I think that massing evidence, filtering it out and taking the time for an informed choice is just too hard for most of us, even when it is about the important stuff.

As a purveyor of evidence this really pisses me off.

Guilty your honour.

A suggestion

There are 7 billion people in the world right now. If you make it to the end of this post it will take you a minute, time enough for another 130 more to be added.

The FAO and UN estimate that almost 800 million of these people are malnourished and hungry on a daily basis. Meanwhile over 2,100 million or so wealthy people are overweight or obese — many more in emerging economies are on their way to joining them.

It is an odd juxtaposition. A sixth of the world’s people are too thin and nearly a third are too fat. Go figure.

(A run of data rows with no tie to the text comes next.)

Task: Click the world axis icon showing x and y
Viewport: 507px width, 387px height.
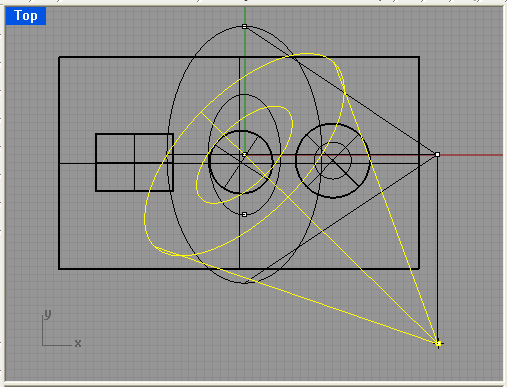Action: pos(61,329)
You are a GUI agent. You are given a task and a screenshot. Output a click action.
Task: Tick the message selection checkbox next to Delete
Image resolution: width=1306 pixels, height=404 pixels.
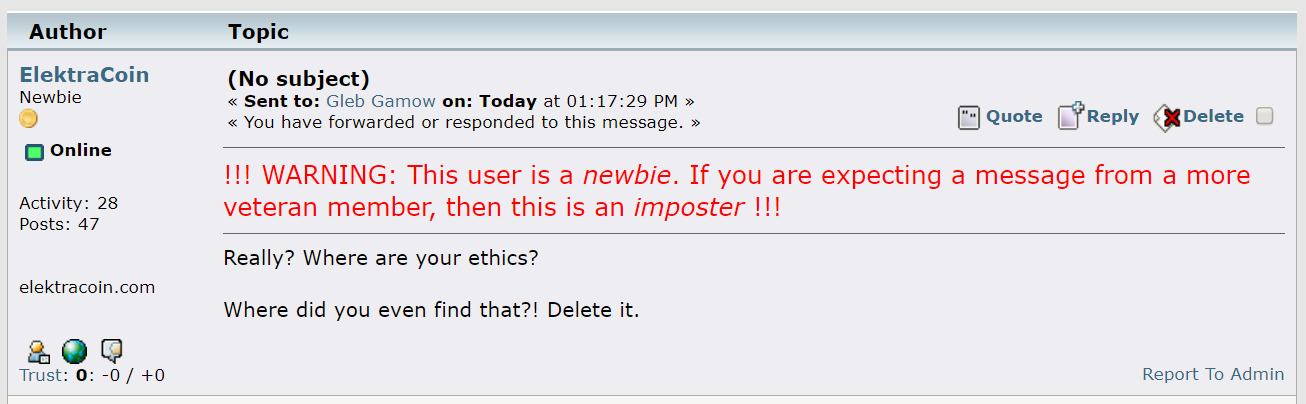1265,116
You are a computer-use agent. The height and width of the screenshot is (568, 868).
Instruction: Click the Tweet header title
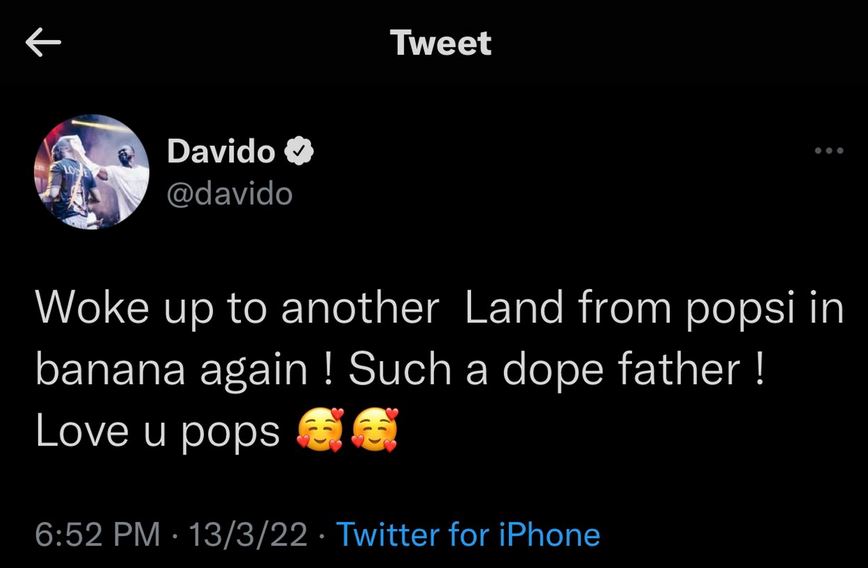tap(441, 43)
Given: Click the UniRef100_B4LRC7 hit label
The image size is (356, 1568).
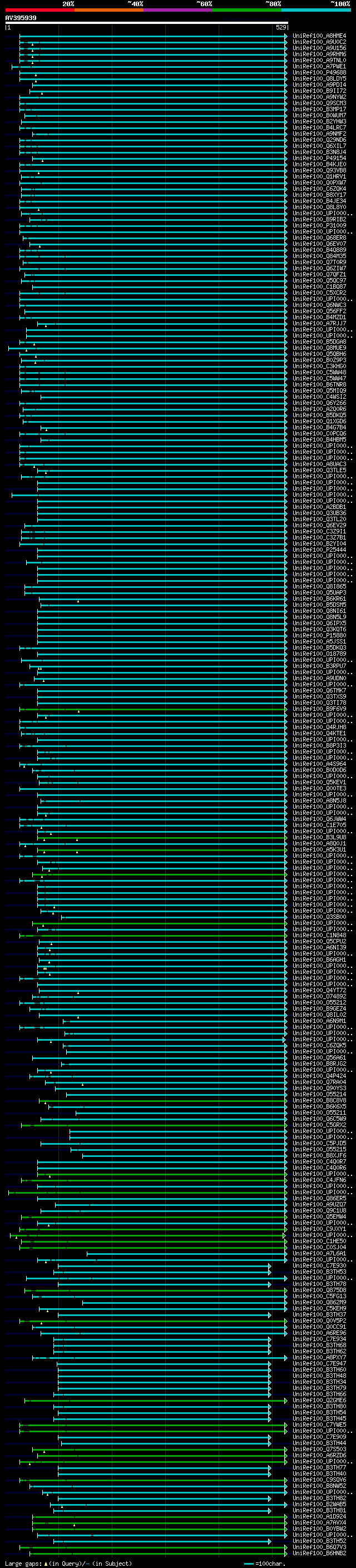Looking at the screenshot, I should click(x=319, y=128).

Recently Conservation International made a series of short films asking us all to make important choices. Do we care enough about nature to keep her sweet? If not we are in the proverbial poop.

So here is a suggestion.

What if the overweight people choose to give half their food to the thin people? Those eating to much would get massive health benefits from eating less, as would the famished who would soon be properly fed.

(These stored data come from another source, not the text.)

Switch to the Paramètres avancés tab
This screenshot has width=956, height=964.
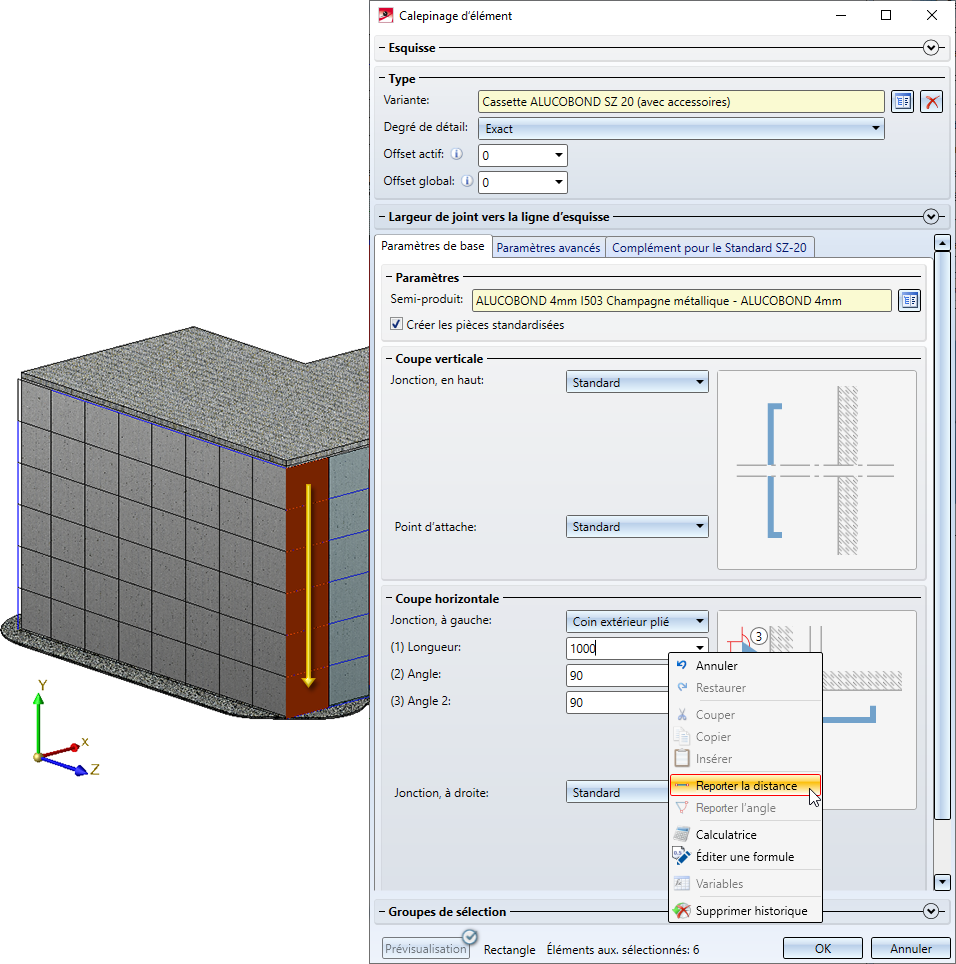click(548, 247)
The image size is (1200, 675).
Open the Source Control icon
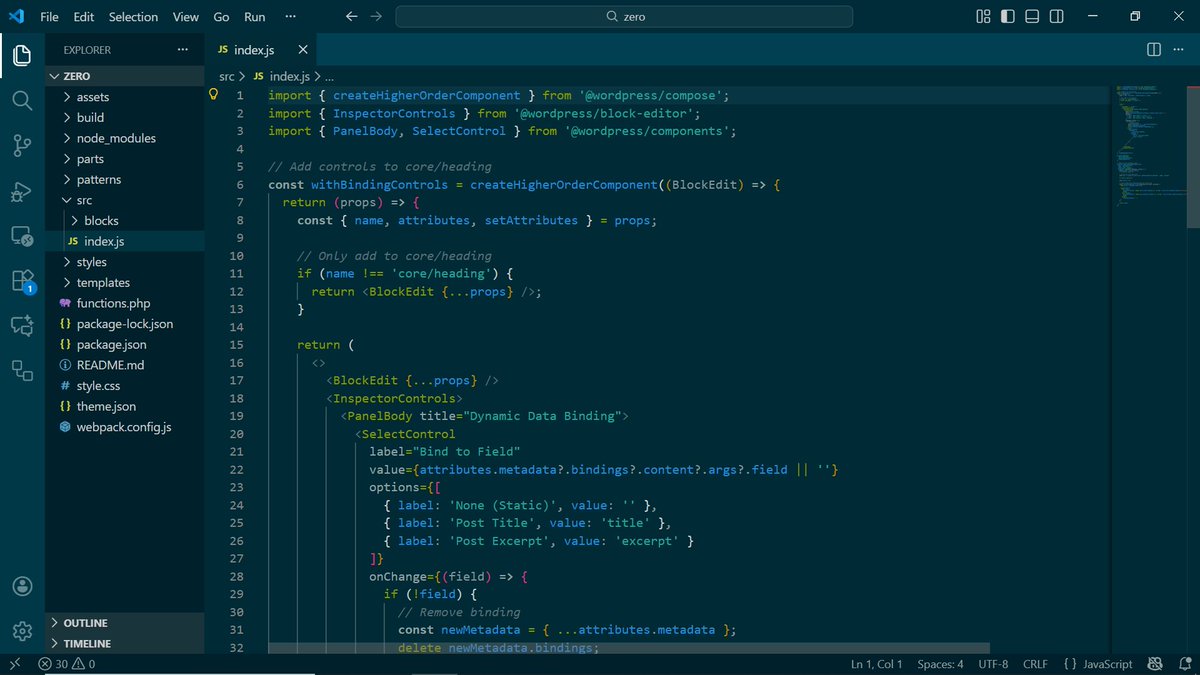click(21, 146)
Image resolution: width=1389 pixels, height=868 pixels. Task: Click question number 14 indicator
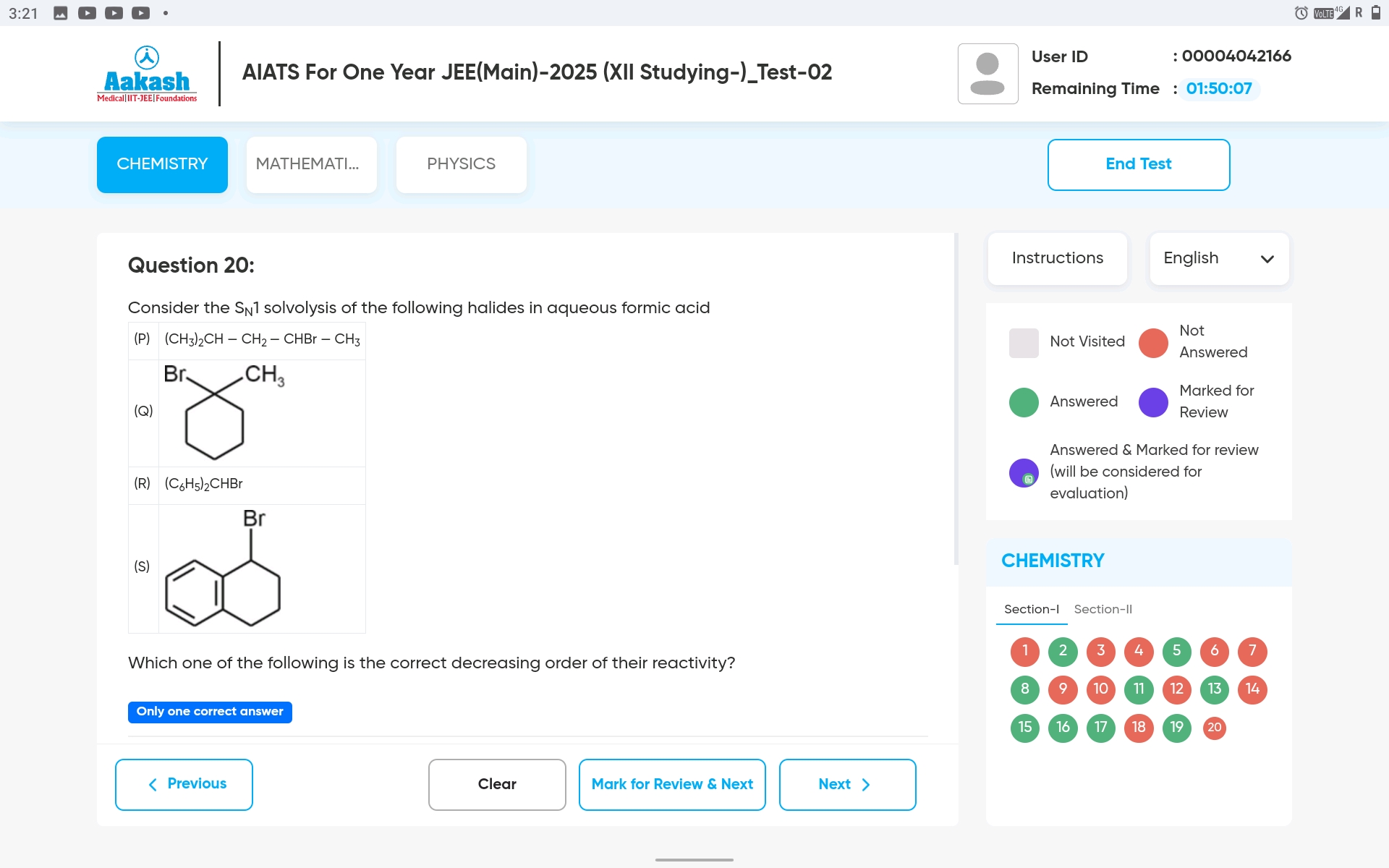[1253, 688]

There are many benefits to this simple plan. The biggest is hastening the demographic transition that Hans Rosling explains is essential to avoid 7 billion becoming 12 billion. The irony of poverty is that birth rates are always high and only slow to replacement rates with wealth creation.

Admittedly death rates would fall too, increasing life expectancy. Keeping people alive means more resource use but it would at least be more evenly distributed.

So would you do it?

Would you volunteer to buy less food and have what you didn’t purchase shipped off to needy folk half way across the globe?